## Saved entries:
--------------------
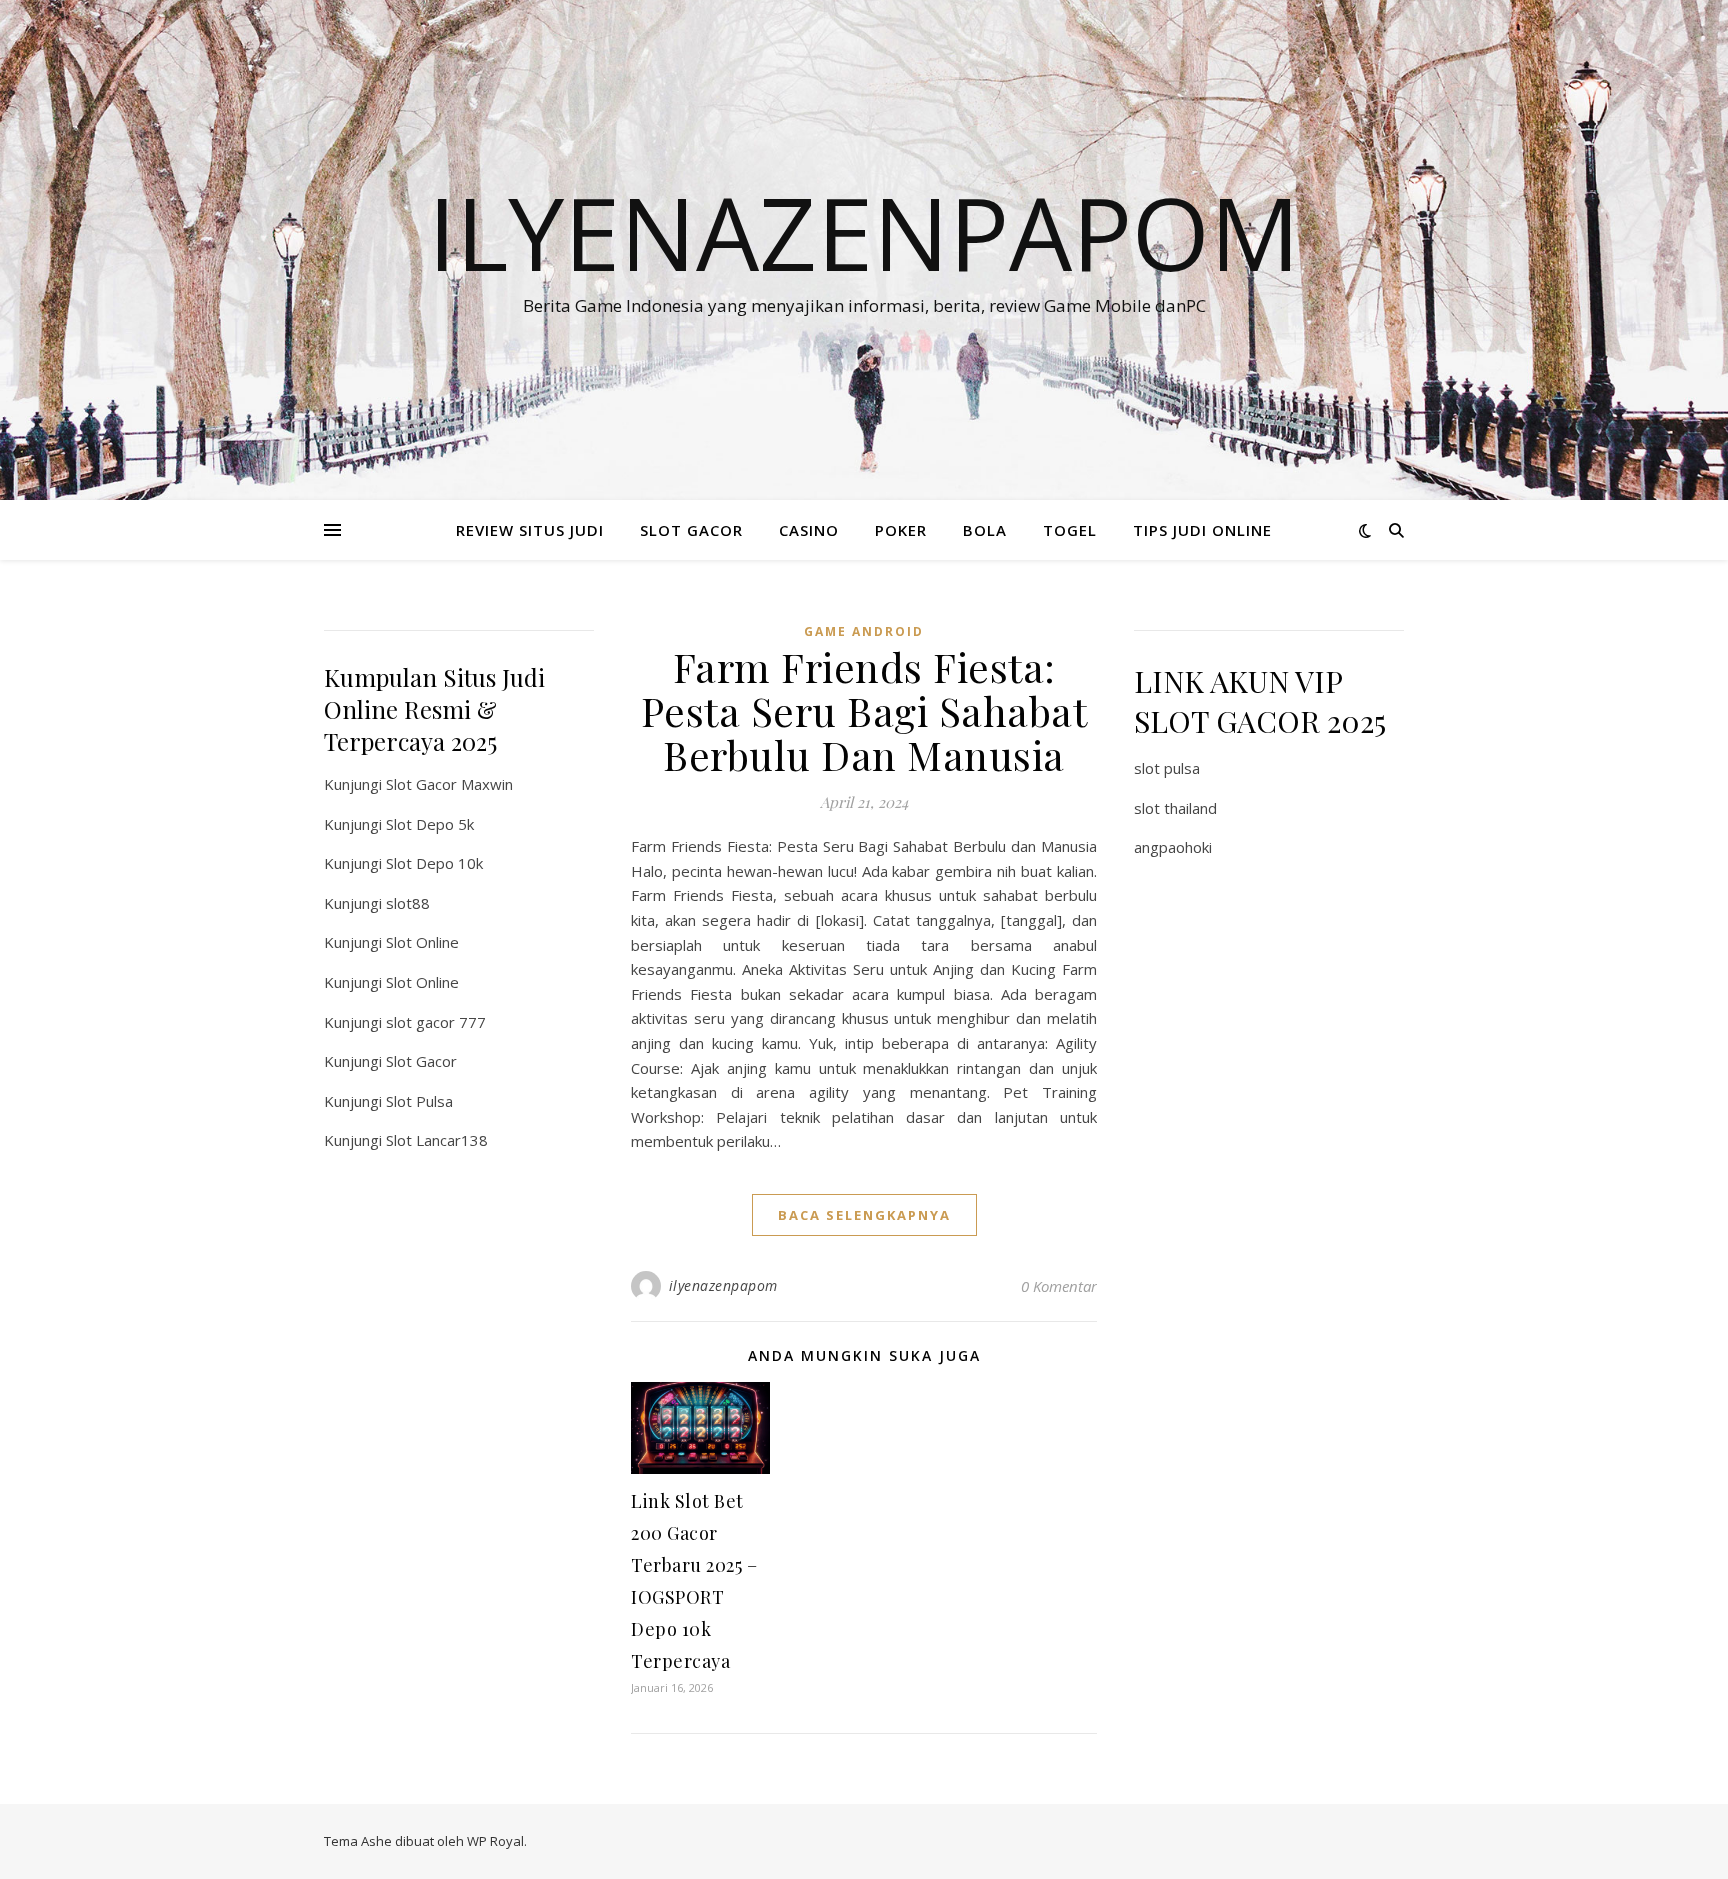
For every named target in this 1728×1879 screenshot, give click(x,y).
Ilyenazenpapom (864, 232)
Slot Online (422, 942)
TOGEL (1070, 530)
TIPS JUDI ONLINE (1202, 530)
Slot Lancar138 (437, 1140)
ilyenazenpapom (723, 1285)
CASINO (809, 530)
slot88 (408, 903)
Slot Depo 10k (434, 863)
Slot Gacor (421, 1061)
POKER (901, 530)
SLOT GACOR (691, 530)
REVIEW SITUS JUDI (530, 530)
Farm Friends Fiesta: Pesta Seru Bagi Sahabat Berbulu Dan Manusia (864, 710)
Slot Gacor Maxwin (449, 784)
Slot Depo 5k (430, 824)
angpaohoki (1173, 847)
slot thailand (1175, 808)
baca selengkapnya (864, 1215)
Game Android (864, 631)
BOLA (985, 530)
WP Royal (495, 1841)
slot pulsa (1167, 768)
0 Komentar (1059, 1286)
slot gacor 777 (436, 1022)
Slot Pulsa (419, 1101)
--------------------
Having removed the pictures, write out the records exactly as they stand.

## Response for this exercise:
For every named target in this 1728×1879 screenshot, give click(x,y).
Ilyenazenpapom (864, 232)
Slot Online (422, 942)
TOGEL (1070, 530)
TIPS JUDI ONLINE (1202, 530)
Slot Lancar138 (437, 1140)
ilyenazenpapom (723, 1285)
CASINO (809, 530)
slot88 (408, 903)
Slot Depo 10k (434, 863)
Slot Gacor (421, 1061)
POKER (901, 530)
SLOT GACOR (691, 530)
REVIEW SITUS JUDI (530, 530)
Farm Friends Fiesta: Pesta Seru Bagi Sahabat Berbulu Dan Manusia (864, 710)
Slot Gacor Maxwin (449, 784)
Slot Depo 5k (430, 824)
angpaohoki (1173, 847)
slot thailand (1175, 808)
baca selengkapnya (864, 1215)
Game Android (864, 631)
BOLA (985, 530)
WP Royal (495, 1841)
slot pulsa (1167, 768)
0 Komentar (1059, 1286)
slot gacor 777 (436, 1022)
Slot Pulsa (419, 1101)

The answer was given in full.